Saved data entries:
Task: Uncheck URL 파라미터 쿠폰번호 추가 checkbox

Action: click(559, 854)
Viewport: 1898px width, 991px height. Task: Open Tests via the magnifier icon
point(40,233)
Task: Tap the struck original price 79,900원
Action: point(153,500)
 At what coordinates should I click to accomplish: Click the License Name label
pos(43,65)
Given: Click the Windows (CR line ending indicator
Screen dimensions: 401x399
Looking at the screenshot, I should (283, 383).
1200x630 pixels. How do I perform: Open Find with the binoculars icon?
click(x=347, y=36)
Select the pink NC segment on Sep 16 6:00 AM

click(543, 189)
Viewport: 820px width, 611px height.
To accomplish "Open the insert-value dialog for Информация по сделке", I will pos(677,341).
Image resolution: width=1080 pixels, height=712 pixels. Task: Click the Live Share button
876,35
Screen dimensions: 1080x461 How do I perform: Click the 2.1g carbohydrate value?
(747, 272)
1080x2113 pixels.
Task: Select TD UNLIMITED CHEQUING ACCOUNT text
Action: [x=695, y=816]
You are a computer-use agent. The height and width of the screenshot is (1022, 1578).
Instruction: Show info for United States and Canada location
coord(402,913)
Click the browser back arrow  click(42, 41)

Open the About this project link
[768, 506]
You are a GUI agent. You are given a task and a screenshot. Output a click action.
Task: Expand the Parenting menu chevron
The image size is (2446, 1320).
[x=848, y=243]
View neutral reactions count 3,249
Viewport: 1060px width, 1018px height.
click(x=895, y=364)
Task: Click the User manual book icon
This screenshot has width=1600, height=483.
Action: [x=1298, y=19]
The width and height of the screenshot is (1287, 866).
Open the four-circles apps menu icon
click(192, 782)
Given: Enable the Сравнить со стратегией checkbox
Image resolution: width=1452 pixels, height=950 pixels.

- PROBLEM STATEMENT -
Output exactly the span of lines beginning at the first line of the records and ending at the line that holds "You are a computer-use", inclusive, with no other text.

- WRITTEN RESPONSE -
Task: Uncheck URL 파라미터 쿠폰번호 추가 checkbox

Action: click(559, 854)
Viewport: 1898px width, 991px height. Task: Open Tests via the magnifier icon
point(40,233)
Task: Tap the struck original price 79,900원
Action: point(153,500)
 At what coordinates should I click to accomplish: Click the License Name label
pos(43,65)
Given: Click the Windows (CR line ending indicator
Screen dimensions: 401x399
Looking at the screenshot, I should (283, 383).
1200x630 pixels. How do I perform: Open Find with the binoculars icon?
click(x=347, y=36)
Select the pink NC segment on Sep 16 6:00 AM

click(543, 189)
Viewport: 820px width, 611px height.
To accomplish "Open the insert-value dialog for Информация по сделке", I will pos(677,341).
Image resolution: width=1080 pixels, height=712 pixels. Task: Click the Live Share button
876,35
Screen dimensions: 1080x461 How do I perform: Click the 2.1g carbohydrate value?
(747, 272)
1080x2113 pixels.
Task: Select TD UNLIMITED CHEQUING ACCOUNT text
Action: [x=695, y=816]
You are a computer-use agent. The height and width of the screenshot is (1022, 1578).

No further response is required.